Linux & DevOps

Scaling AI Performance: Meta's KernelEvolve Automates Kernel Optimization Across Heterogeneous Hardware

Meta's KernelEvolve autonomously optimizes AI kernels across diverse hardware, achieving 60% inference and 25% training throughput gains while compressing weeks of expert work into hours.

Published 2026-05-01 17:02:58 • Codeh3 Stack Staff

Introduction

Meta's AI infrastructure powers billions of daily interactions, from personalized recommendations to generative AI assistants. Underneath these services lies a complex hardware ecosystem comprising NVIDIA GPUs, AMD GPUs, Meta's custom MTIA silicon chips, and CPUs. To squeeze maximum performance from this diverse fleet, software must translate high-level model operations into efficient, chip-specific instructions—known as optimized kernels. Traditionally, expert engineers hand-tune these kernels for each new chip generation and ML model architecture, a process that doesn't scale as the number of models and hardware types explodes. Enter KernelEvolve, an agentic kernel authoring system that automates this optimization, delivering significant throughput gains across Meta's ads ranking models and beyond.

Scaling AI Performance: Meta's KernelEvolve Automates Kernel Optimization Across Heterogeneous Hardware — Source: engineering.fb.com

The Kernel Optimization Challenge

Modern AI models rely on a variety of mathematical operations—general matrix multiplications (GEMMs), convolutions, attention mechanisms, and custom layers. While vendor libraries like NVIDIA's cuBLAS cover standard operators, production workloads require many custom operators that are unique to Meta's ranking models. Each operator must be implemented as a kernel tuned for specific hardware, considering memory access patterns, parallelism, and instruction-level optimizations. With models × hardware types × generations growing combinatorially, manual optimization becomes unsustainable. Engineers spend weeks profiling, optimizing, and cross-debugging kernels, often achieving suboptimal performance due to the sheer complexity of the search space.

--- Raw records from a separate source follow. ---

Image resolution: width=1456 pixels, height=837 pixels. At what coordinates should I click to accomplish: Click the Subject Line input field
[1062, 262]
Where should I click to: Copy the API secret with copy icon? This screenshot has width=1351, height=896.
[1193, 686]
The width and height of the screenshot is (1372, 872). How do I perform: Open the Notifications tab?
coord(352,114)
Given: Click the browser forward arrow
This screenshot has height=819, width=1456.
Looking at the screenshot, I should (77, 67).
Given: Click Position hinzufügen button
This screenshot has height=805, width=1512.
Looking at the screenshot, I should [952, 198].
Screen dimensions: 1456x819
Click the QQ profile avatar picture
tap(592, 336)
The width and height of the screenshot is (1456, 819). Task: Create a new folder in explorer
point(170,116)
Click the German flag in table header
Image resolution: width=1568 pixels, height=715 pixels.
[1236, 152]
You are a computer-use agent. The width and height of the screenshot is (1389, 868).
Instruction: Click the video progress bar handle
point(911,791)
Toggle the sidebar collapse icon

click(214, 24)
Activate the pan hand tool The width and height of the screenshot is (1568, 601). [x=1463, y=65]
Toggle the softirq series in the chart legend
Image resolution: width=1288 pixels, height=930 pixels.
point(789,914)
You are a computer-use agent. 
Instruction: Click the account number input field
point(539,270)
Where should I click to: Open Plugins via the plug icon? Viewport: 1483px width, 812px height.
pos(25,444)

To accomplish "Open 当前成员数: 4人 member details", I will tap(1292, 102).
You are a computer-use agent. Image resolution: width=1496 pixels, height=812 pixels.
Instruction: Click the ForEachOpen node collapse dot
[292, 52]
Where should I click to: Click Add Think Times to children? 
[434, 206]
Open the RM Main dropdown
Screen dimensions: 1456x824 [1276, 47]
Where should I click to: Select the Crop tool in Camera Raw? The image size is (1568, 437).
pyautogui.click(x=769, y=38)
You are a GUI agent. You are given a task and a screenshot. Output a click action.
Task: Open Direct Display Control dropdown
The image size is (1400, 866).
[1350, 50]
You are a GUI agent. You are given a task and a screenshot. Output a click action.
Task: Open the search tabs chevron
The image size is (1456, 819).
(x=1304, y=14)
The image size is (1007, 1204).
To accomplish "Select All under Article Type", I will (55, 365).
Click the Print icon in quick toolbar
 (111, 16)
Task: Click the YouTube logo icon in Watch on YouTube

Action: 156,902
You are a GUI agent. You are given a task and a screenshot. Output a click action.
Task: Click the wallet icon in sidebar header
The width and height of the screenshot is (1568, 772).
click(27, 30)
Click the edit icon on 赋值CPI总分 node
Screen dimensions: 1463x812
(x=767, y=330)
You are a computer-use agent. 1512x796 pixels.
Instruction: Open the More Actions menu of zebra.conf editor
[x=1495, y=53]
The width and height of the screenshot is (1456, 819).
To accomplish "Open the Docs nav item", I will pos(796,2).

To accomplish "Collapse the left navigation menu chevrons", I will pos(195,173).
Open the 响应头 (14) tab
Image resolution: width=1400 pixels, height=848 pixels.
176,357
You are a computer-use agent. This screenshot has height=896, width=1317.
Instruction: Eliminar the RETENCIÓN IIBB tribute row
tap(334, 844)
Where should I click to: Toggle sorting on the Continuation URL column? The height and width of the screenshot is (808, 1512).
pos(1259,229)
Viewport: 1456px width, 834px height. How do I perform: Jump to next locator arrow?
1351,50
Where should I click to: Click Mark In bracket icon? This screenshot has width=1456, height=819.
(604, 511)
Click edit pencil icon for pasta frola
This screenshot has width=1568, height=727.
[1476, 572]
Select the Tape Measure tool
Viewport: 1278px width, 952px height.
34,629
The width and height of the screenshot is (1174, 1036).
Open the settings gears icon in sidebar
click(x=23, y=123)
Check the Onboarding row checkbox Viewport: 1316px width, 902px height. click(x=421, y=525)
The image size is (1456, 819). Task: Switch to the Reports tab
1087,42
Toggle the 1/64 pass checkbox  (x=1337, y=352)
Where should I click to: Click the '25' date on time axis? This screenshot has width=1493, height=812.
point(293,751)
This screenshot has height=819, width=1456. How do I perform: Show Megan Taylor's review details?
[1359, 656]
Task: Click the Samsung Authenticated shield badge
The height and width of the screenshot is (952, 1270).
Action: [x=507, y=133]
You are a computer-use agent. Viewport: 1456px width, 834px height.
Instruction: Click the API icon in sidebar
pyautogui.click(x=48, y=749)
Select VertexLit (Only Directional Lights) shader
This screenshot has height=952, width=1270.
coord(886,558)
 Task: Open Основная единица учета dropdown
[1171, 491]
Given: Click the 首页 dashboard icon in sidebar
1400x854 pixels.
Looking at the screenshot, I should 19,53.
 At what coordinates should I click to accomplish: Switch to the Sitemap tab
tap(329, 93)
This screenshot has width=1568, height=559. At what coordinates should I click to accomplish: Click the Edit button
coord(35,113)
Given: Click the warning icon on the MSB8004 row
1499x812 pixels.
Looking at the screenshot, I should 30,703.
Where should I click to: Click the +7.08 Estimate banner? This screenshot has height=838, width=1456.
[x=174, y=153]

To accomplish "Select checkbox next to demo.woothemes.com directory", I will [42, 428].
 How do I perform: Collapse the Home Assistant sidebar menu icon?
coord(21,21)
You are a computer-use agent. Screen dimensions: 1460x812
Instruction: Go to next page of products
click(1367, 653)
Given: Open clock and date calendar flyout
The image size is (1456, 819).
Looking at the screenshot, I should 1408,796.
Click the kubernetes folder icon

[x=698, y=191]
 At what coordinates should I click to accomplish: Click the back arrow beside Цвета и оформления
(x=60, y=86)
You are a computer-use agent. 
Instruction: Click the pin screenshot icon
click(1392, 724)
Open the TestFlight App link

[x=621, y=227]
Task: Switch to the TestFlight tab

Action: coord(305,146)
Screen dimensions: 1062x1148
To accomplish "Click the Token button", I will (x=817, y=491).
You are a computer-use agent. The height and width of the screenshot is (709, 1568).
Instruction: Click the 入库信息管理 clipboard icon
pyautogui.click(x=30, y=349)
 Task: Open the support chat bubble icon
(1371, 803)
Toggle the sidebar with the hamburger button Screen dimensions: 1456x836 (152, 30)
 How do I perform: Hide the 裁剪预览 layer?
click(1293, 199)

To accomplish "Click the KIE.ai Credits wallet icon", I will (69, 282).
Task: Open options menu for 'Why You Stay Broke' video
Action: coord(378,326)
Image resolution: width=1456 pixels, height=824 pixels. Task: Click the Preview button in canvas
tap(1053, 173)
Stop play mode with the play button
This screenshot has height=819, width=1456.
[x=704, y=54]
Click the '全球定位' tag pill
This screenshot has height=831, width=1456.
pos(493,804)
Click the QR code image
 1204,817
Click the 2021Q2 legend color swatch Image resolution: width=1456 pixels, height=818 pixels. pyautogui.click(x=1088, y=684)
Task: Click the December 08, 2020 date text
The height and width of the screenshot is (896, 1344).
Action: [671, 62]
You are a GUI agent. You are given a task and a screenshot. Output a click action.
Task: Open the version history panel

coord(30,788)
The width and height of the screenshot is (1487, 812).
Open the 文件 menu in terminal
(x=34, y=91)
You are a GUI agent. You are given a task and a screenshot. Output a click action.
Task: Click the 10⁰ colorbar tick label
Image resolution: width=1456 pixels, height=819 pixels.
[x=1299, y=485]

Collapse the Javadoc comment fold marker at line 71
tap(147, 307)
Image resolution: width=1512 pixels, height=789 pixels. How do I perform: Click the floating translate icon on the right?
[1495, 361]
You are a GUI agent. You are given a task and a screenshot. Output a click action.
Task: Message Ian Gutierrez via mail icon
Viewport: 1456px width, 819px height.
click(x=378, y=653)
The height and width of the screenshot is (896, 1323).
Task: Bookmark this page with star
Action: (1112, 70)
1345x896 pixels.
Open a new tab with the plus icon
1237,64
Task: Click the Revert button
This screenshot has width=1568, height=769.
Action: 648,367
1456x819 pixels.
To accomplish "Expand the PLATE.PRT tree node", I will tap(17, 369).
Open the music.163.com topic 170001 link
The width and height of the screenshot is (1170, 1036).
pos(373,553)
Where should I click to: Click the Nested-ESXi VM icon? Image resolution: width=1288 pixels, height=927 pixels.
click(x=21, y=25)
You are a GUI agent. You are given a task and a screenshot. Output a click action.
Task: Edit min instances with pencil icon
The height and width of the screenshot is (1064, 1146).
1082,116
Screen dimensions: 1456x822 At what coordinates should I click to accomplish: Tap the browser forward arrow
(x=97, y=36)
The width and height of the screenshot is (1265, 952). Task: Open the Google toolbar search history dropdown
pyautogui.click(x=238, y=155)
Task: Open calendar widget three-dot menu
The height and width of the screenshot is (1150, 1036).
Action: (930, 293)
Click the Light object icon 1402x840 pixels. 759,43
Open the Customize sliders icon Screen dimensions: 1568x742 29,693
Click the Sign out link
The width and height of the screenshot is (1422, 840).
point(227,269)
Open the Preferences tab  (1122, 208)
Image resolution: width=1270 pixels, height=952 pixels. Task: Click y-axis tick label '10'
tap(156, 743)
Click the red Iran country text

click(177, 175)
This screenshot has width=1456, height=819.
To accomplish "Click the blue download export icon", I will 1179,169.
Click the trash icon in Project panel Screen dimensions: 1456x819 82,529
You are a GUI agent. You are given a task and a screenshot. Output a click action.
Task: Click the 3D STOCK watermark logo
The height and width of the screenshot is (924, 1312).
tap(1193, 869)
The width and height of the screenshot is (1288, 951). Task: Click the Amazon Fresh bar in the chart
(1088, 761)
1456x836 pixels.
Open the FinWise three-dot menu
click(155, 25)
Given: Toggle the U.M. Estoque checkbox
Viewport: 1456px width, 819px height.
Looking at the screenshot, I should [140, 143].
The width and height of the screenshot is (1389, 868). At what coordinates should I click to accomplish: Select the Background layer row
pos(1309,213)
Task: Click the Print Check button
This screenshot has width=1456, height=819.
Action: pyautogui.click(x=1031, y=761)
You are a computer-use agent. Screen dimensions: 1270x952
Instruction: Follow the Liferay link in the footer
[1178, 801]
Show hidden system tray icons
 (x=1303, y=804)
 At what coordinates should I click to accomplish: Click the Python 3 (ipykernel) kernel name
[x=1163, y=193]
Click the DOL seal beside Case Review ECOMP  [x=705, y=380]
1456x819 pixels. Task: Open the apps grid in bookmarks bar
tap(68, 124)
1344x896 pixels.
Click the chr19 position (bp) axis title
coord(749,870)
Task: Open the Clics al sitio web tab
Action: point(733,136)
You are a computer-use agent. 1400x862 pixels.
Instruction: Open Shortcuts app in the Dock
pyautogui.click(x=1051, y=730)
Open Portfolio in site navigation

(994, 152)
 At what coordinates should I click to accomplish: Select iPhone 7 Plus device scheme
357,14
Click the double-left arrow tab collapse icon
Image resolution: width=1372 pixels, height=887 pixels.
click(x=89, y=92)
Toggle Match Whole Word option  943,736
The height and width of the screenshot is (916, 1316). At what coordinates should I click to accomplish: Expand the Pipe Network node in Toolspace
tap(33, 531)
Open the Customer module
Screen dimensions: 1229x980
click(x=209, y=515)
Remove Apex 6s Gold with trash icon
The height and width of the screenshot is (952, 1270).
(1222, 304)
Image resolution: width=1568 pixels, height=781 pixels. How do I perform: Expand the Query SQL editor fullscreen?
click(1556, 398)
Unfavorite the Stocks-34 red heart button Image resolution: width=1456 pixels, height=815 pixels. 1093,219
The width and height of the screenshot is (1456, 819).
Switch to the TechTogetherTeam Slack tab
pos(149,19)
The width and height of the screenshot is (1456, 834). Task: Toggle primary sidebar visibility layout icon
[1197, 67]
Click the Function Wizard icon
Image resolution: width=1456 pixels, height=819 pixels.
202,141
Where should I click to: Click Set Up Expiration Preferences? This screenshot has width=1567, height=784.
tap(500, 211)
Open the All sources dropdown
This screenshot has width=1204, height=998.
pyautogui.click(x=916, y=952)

KernelEvolve: Agentic Kernel Optimization

KernelEvolve treats kernel optimization as a search problem. It is a purpose-built agent used by Meta's Ranking Engineer Agent to autonomously author and optimize kernels. The system works as follows:

Candidate Generation: A large language model (LLM) proposes candidate kernel implementations in high-level domain-specific languages (DSLs) like Triton, Cute DSL, and FlyDSL, or in low-level languages such as CUDA, HIP, and MTIA C++.
Evaluation Harness: A job harness runs each candidate on the target hardware, collecting performance metrics and diagnostics.
Feedback Loop: The harness feeds diagnostics back to the LLM, which refines its proposals. This iterative process explores hundreds of alternatives, converging on high‑performing kernels that often exceed human‑expert results.

This approach transforms weeks of manual engineering into hours of automated search, freeing experts for higher‑level architecture work. Crucially, KernelEvolve is not limited to ads ranking—it is broadly applicable to any AI model requiring optimized kernels on Meta's heterogeneous infrastructure.

Performance Gains Achieved

KernelEvolve has delivered substantial improvements in both inference and training throughput:

Over 60% inference throughput improvement for the Andromeda Ads model on NVIDIA GPUs. This means faster ad ranking decisions without additional hardware investment.
Over 25% training throughput improvement for an ads model on Meta's custom MTIA silicon chips. Better training efficiency reduces the time and energy required to develop and update models.

These results demonstrate the system's ability to outperform hand‑tuned kernels, even on novel proprietary hardware like MTIA. The search‑based methodology adapts to each hardware–model combination, unlocking performance that manual tuning misses.

Broader Applicability and Impact

KernelEvolve's flexible design supports kernels for public and proprietary accelerators, including NVIDIA GPUs, AMD GPUs, MTIA chips, and CPUs. It generates code in multiple DSLs and low‑level languages, making it a cross‑platform optimization tool. Beyond ads ranking, the system is expected to optimize kernels for Meta's growing portfolio of AI workloads—from recommendation systems to generative AI. The ability to automatically tailor kernels to new chip generations as they emerge will be critical to sustaining Meta's AI innovation pace.

For more technical details, see the paper “KernelEvolve: Scaling Agentic Kernel Coding for Heterogeneous AI Accelerators at Meta” (ISCA 2026).

Conclusion

By reframing kernel optimization as an agentic search problem, KernelEvolve addresses a critical bottleneck in AI infrastructure scaling. It compresses expert engineering timelines, delivers double‑digit throughput gains, and works across a diverse hardware landscape. As AI models grow in complexity and hardware diversity increases, automated kernel authoring systems like KernelEvolve will become essential infrastructure components. Meta's results show that intelligent automation—not manual effort—is the key to unlocking the full potential of heterogeneous AI accelerators.